### Objective
Starting at the line that has "Click the Jul 19 label on the x axis" and stopping after the line that has "pos(1557,773)", can you write out those items again with "ticker" swapped for "stock" each time it appears and everything else left the same?

### Dataset extract
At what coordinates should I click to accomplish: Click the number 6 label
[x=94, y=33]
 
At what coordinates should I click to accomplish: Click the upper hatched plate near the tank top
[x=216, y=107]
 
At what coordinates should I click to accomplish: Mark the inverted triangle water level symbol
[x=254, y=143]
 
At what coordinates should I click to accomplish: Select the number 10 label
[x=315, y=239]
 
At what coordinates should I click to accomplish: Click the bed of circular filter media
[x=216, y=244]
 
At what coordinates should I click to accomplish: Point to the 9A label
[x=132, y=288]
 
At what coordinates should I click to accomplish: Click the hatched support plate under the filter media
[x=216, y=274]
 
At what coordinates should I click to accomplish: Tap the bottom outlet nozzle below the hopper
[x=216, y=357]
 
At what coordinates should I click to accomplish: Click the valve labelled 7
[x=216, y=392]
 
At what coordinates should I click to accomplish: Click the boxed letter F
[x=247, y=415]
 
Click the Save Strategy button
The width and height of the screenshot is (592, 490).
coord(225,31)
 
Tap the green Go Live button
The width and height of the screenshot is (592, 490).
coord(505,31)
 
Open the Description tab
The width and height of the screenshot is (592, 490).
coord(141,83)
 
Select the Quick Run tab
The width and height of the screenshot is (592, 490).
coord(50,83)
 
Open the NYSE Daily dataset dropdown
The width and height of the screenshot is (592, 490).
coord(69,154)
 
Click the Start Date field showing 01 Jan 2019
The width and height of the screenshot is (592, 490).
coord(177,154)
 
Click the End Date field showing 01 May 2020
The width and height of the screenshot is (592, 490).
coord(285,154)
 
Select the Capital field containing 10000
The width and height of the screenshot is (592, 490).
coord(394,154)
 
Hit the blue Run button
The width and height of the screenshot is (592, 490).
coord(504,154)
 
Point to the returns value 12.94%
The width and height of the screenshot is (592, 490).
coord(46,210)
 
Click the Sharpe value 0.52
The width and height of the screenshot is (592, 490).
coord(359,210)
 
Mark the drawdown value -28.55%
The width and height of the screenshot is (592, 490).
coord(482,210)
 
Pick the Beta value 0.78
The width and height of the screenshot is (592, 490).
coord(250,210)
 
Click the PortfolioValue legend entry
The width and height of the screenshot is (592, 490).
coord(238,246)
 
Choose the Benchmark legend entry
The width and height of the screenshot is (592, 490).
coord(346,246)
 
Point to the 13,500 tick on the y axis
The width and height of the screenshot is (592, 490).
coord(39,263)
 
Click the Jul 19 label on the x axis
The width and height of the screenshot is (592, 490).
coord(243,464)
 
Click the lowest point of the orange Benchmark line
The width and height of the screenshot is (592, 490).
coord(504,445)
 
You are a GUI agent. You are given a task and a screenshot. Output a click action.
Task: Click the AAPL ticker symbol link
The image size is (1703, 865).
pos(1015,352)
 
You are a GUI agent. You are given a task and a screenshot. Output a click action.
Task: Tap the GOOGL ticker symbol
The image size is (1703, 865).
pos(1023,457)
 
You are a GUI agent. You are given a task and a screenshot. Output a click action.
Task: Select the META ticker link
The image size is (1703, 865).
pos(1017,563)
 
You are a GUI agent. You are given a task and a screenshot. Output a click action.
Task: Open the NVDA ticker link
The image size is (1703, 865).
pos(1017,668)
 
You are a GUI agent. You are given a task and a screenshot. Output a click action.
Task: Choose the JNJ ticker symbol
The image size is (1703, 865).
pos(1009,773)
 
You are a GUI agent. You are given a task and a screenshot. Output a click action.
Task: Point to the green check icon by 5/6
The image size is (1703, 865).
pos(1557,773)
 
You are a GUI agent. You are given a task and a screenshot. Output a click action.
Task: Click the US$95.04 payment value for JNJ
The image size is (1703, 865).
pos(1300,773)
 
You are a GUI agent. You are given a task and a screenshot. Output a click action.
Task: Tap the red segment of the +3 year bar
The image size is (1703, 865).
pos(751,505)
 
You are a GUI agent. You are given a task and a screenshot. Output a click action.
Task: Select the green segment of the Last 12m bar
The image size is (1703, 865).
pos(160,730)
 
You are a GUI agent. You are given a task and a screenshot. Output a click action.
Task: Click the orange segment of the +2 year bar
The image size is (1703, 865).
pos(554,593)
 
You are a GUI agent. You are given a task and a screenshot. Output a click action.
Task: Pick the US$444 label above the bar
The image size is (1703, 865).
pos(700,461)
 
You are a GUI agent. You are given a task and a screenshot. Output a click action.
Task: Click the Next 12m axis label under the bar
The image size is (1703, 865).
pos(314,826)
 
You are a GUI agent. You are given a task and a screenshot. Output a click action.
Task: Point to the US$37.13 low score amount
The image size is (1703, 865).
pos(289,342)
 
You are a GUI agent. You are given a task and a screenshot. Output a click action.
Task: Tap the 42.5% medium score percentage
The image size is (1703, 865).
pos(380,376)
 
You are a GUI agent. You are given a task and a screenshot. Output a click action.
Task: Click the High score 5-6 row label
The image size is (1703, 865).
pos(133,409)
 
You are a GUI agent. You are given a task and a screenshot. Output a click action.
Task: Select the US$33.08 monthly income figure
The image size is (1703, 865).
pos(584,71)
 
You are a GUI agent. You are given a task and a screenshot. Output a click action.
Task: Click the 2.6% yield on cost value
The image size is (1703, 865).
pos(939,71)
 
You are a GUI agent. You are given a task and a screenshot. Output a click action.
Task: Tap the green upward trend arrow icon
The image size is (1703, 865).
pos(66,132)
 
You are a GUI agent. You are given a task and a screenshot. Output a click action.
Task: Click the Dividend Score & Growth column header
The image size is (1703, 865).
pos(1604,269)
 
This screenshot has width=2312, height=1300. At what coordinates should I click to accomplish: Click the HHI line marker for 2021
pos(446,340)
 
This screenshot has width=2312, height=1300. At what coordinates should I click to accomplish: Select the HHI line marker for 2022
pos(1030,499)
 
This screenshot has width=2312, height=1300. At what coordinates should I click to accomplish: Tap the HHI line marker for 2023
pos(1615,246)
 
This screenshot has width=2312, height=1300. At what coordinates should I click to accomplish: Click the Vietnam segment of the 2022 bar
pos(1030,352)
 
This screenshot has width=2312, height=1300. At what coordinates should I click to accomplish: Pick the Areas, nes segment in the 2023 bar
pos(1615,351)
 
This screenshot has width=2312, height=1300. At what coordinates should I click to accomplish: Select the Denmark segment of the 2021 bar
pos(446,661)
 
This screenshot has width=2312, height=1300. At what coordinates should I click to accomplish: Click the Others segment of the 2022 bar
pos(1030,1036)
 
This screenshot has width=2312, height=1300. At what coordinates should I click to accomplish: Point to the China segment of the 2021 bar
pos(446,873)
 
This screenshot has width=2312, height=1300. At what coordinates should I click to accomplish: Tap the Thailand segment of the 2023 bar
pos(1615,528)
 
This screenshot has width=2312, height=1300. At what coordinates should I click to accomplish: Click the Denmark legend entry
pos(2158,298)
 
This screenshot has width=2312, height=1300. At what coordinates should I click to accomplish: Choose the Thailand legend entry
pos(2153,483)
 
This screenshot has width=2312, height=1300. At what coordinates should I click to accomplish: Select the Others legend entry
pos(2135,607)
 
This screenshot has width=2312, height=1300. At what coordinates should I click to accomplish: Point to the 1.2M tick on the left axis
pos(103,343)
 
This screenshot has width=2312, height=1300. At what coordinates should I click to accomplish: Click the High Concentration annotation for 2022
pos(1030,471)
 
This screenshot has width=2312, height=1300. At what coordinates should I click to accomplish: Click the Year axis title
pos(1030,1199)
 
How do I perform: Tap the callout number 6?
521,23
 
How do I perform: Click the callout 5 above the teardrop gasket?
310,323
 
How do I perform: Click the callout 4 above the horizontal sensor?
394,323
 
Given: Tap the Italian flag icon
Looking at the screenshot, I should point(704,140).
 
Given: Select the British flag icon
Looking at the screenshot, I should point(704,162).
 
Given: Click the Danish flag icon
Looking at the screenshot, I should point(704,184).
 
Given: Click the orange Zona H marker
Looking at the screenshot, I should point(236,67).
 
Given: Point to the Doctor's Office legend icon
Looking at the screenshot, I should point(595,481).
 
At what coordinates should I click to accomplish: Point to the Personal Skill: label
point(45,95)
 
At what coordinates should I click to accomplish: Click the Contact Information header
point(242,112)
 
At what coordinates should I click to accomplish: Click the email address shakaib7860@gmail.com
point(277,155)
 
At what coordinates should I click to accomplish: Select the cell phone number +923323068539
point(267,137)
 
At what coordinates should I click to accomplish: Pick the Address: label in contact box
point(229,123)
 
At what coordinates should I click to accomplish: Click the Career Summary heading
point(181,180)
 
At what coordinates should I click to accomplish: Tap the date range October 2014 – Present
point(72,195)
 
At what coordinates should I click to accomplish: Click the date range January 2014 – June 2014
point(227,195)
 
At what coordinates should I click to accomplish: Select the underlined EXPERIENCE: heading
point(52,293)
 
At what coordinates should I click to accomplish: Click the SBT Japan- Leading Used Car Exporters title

### Answer
Click the Jul 19 label on the x axis
The width and height of the screenshot is (592, 490).
coord(243,464)
 
Click the lowest point of the orange Benchmark line
The width and height of the screenshot is (592, 490).
coord(504,445)
 
You are a GUI agent. You are given a task and a screenshot. Output a click action.
Task: Click the AAPL stock symbol link
The image size is (1703, 865).
pos(1015,352)
 
You are a GUI agent. You are given a task and a screenshot. Output a click action.
Task: Tap the GOOGL stock symbol
The image size is (1703, 865).
pos(1023,457)
 
You are a GUI agent. You are given a task and a screenshot. Output a click action.
Task: Select the META stock link
The image size is (1703, 865).
pos(1017,563)
 
You are a GUI agent. You are given a task and a screenshot. Output a click action.
Task: Open the NVDA stock link
The image size is (1703, 865).
pos(1017,668)
 
You are a GUI agent. You are given a task and a screenshot. Output a click action.
Task: Choose the JNJ stock symbol
The image size is (1703, 865).
pos(1009,773)
 
You are a GUI agent. You are given a task and a screenshot. Output a click action.
Task: Point to the green check icon by 5/6
The image size is (1703, 865).
pos(1557,773)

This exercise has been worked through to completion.